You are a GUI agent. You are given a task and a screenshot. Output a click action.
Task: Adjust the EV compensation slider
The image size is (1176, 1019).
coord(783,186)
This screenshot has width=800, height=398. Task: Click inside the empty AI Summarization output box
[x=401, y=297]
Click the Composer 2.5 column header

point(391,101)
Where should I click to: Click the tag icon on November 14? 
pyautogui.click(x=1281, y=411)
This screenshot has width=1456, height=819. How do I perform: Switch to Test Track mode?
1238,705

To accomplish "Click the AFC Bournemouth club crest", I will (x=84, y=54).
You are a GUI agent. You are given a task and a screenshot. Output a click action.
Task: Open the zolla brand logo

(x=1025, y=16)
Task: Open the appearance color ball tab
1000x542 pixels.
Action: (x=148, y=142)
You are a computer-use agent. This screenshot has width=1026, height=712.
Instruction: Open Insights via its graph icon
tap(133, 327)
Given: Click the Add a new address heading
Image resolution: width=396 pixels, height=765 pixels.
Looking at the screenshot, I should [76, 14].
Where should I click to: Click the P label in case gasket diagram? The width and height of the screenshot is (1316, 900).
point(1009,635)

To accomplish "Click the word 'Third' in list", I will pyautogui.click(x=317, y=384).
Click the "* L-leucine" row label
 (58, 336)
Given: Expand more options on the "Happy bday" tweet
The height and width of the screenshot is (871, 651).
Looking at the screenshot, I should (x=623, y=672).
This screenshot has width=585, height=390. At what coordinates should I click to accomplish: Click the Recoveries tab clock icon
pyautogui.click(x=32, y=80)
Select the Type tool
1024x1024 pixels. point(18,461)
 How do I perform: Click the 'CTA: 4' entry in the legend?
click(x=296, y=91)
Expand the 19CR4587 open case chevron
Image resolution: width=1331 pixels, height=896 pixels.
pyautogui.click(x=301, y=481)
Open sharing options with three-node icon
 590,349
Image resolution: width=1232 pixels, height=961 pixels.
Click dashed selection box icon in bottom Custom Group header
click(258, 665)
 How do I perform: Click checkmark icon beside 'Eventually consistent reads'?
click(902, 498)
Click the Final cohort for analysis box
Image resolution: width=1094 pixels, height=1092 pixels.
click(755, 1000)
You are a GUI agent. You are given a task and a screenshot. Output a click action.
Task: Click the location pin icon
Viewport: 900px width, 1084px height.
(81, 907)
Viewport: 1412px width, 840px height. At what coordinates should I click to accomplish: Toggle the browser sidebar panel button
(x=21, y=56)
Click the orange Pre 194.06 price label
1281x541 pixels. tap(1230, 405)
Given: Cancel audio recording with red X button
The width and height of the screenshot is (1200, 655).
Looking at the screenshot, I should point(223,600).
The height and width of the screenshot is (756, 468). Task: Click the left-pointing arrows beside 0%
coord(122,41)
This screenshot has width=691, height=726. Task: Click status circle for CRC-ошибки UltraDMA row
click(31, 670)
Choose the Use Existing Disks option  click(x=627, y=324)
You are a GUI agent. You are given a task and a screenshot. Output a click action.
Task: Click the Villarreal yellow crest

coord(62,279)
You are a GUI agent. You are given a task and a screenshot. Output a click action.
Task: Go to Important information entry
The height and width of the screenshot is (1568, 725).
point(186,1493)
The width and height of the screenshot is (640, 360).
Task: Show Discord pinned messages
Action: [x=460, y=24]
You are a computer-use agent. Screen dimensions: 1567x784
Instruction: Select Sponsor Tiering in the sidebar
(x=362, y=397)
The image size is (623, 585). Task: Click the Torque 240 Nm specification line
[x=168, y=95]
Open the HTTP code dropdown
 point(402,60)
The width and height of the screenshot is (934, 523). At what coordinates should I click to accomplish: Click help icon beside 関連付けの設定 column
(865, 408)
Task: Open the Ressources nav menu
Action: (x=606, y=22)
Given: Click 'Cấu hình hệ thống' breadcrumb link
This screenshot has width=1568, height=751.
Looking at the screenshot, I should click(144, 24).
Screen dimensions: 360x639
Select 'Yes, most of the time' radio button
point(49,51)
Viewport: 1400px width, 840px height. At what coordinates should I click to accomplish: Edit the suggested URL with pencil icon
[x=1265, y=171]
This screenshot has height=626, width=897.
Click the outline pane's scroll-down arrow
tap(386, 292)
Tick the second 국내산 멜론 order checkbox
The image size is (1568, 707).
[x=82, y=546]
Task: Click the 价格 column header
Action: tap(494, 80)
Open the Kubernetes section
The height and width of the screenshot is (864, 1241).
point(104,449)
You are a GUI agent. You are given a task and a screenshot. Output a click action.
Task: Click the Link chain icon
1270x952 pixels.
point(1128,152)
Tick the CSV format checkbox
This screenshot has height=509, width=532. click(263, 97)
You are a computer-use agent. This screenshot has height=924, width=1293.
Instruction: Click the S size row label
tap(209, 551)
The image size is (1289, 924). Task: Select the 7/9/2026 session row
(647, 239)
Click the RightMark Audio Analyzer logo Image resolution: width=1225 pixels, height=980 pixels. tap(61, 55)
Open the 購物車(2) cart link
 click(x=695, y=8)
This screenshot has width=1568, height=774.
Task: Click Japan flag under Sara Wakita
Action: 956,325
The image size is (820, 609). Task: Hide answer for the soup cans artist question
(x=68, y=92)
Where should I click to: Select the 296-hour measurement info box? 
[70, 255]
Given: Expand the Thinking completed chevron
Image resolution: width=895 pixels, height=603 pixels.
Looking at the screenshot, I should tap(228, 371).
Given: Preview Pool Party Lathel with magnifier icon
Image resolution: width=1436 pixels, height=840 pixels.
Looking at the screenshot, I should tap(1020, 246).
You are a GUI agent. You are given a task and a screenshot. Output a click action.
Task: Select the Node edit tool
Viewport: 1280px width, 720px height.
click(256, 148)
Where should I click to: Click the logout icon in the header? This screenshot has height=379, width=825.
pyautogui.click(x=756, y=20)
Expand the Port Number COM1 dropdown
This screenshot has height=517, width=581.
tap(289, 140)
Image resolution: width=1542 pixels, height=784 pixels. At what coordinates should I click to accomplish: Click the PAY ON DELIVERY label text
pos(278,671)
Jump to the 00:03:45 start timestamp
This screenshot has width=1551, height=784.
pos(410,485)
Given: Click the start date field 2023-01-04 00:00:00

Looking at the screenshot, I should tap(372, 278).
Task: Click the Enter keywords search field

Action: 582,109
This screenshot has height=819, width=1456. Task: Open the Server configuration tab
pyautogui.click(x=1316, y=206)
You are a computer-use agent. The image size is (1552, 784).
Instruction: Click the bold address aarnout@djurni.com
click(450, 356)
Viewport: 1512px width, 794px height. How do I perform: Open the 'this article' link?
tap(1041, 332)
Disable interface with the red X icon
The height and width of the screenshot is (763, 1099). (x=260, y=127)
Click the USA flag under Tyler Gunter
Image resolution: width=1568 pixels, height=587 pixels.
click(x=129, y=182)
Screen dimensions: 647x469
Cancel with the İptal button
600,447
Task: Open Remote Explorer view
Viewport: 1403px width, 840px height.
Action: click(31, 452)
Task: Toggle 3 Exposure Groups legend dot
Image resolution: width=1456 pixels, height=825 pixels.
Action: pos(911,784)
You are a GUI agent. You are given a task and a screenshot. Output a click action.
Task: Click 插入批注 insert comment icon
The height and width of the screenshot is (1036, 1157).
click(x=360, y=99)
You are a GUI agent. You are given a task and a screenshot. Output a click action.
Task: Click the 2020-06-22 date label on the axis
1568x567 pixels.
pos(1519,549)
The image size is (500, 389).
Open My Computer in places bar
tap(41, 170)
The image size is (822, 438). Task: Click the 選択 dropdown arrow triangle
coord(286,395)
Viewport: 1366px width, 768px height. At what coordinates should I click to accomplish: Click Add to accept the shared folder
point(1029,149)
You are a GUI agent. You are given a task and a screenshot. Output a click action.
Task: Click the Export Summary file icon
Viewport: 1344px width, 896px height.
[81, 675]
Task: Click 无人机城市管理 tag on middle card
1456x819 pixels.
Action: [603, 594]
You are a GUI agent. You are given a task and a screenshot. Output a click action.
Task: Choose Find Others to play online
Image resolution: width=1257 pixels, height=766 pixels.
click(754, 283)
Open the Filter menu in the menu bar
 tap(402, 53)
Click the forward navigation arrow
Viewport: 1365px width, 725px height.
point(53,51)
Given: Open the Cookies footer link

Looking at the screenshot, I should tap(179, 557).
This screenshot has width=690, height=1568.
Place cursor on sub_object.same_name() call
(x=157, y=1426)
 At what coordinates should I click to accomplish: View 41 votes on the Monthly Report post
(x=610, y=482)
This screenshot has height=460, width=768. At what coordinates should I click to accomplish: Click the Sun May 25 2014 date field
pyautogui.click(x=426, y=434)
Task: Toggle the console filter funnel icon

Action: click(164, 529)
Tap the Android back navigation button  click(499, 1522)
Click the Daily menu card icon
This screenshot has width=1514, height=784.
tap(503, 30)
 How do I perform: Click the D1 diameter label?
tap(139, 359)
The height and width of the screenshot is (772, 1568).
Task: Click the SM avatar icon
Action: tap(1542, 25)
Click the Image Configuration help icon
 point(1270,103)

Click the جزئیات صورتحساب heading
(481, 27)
★ ★ ★ ★
STATED EXERCISE:
Duplicate the lines above, everything from the line containing "Open the 購物車(2) cart link" down to the line containing "click(256, 148)", both included.

ANSWER:
Open the 購物車(2) cart link
 click(x=695, y=8)
This screenshot has width=1568, height=774.
Task: Click Japan flag under Sara Wakita
Action: 956,325
The image size is (820, 609). Task: Hide answer for the soup cans artist question
(x=68, y=92)
Where should I click to: Select the 296-hour measurement info box? 
[70, 255]
Given: Expand the Thinking completed chevron
Image resolution: width=895 pixels, height=603 pixels.
Looking at the screenshot, I should tap(228, 371).
Given: Preview Pool Party Lathel with magnifier icon
Image resolution: width=1436 pixels, height=840 pixels.
Looking at the screenshot, I should tap(1020, 246).
You are a GUI agent. You are given a task and a screenshot. Output a click action.
Task: Select the Node edit tool
Viewport: 1280px width, 720px height.
click(256, 148)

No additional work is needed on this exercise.